The Provincial Prison for Women of Barcelona

1939 January

Over the last months of the war, at the Correccional General de Dones (General Correctional for Women), the number of inmates was reduced to 50 with the aim to ease off the overcrowding conditions. The last monthly official count, that of 1939, stopped abruptly on 19 January -a week before the occupation of the city by the rebel forces-, reported a figure of 527 prisoners.

The prisoners were nonetheless kept inside until the morning of 26 January –the day of the official occupation of the city-, when Marcel Junod, the delegate of the International Red Cross, intervened towards their evacuation. His intervention, at the behest of the prison’s director Isabel Peyró, was decisive to end the standoff at a point when the prison was being surrounded by family members very keen on stopping any last-minute transfer ordered by the retreating Republican Army.

Three days afterwards, on Sunday 29 January, the first woman entered the Prisión Provincial de Barcelona, the first of a series of incarcerations following arrests made by agents of the SIPM (Political and Military Information Service), members of Falange and policemen: 471 arrivals in February alone, and 572 in March.  

Except for a handful of prison officers under investigation by the new authorities, the prison was now managed by a temporary director -under the command of the Presó Model- and a team of Sisters of Charity of Saint Vincent de Paul, who were 12 in number by the end of 1940.

Thanks to the prison book of entries of 1939, we know that between 29 January 1939 and 6 October, a total of 3.267 women arrived there. The highest figure was reached on 17 August 1939, with 1.806 and 43 children, in an area projected to accomodate 100 people.

The book of entries reveals basic information about these women, a varied assortment made up largely of working-class people, with origin in the countryside (peasants, labourers) although the majority came from urban areas: industrial workers, domestic service workers, peddlers, seamstresses, concierges, telegraph operators, railway crossing keepers…

The documents speak about a female doctor, the internationalist German Jew Carlotta Margolin, who had been an ‘antifascist prisoner’ in 1937, arrested again twice -1939 and 1940-, and a professor of Physics, Asunción Macías, from Zamora, purged and permanently banned from teaching the following year.

The teachers were the most represented group, with 28 national teachers and a primary school inspector jailed in 1939, as well as the nurses, 50 between 29 January and 6 October 1939.

Prison officers were also badly hit, with a total of 27 incarcerations. Practically all the officers at Les Corts and Sabadell appointed during the war via competition examination were affected. These appointments were implicitly voided with the abolition of the autonomies system formally decreed in April 1938.

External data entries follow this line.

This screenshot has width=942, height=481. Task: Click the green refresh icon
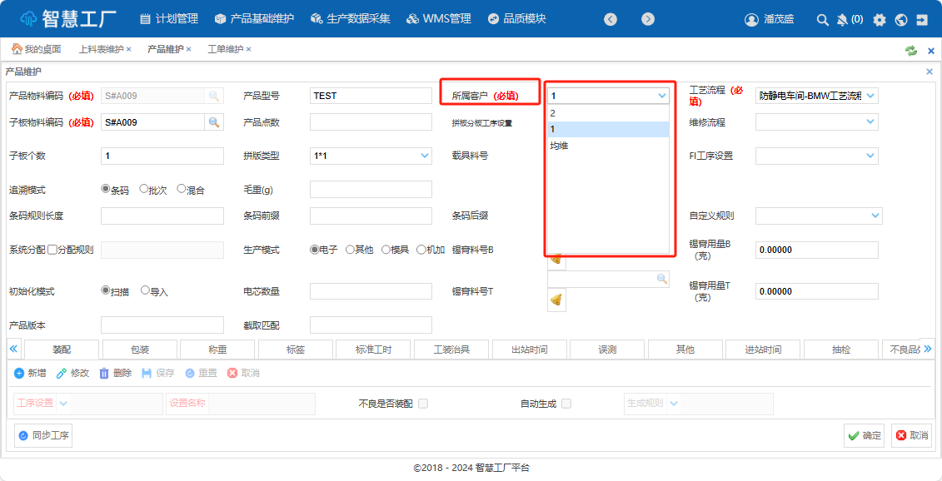[x=911, y=50]
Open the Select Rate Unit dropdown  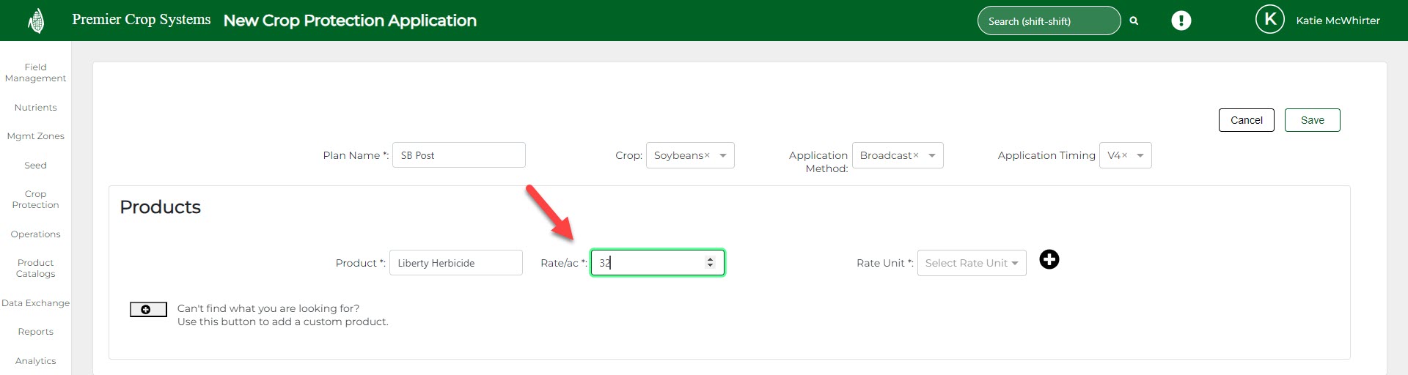971,263
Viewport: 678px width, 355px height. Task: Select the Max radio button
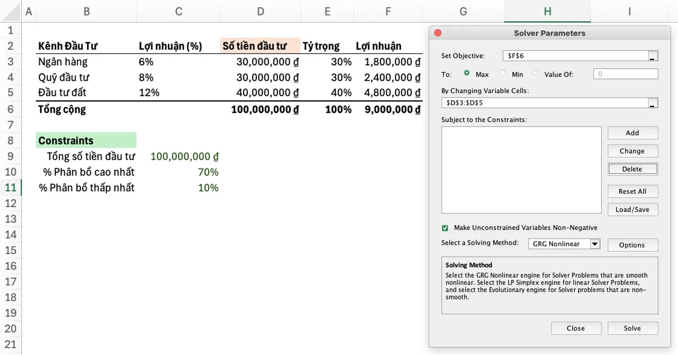pyautogui.click(x=467, y=74)
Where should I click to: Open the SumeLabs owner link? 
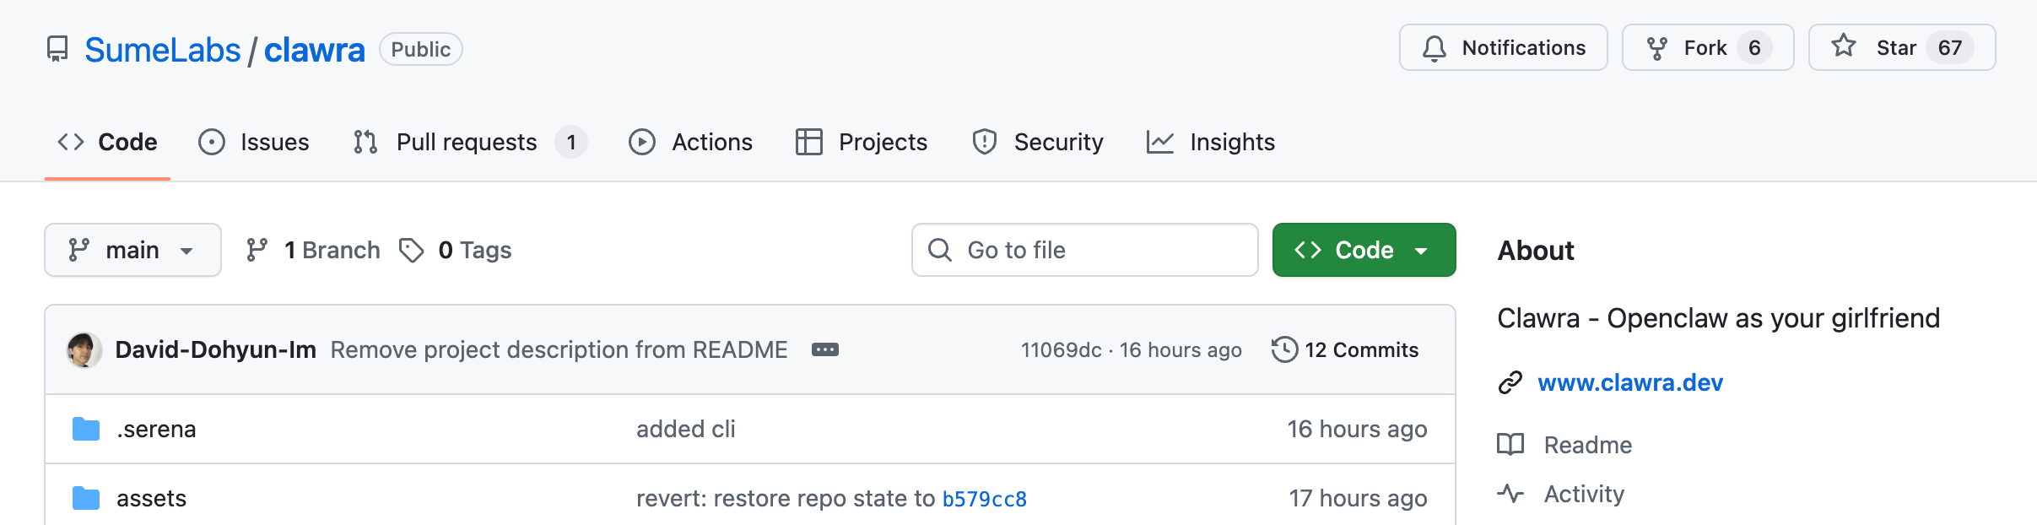click(x=163, y=50)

Anyway, the most severely punished group was that of the concierges with 107 entries. In a war situation as the one experienced, concierges were mobilised to watch over buildings and help identify those targeted. With the turn of events, they fell victim of the accusations brought forward by numerous tenants.

There were also mayoresses and town councilwomen jailed in 1939: the teacher Joana Matia Borau, a member of the PSUC (Unified Socialist Party of Catalonia), who was mayor of Alpens (Barcelona) in 1936, and the first town councilwoman of L’Hospitalet de Llogregat, Justa Goicoechea Mayayo, a member of  ERC (Republican Left of Catalonia).. 

Even two pelotarisJuanita Nieto and Daniela Manero- were jailed, in a time when Pelota Vasca players (the Basque ball game) were the first professional sportswomen on record. 


ARXIU NACIONAL DE CATALUNYA (ANC),  Fons 200, Centre Penitenciari de Dones de Barcelona (CPDB), Llibre de registre de filiacions, UC 6865, 1939; ARXIU MUNICIPAL ADMINISTRATIU (AMA). Distrito III.  Tomo 45. Hoja 229. 1940; Ley de 5 de abril de 1938 (BOE, 8-4-1938).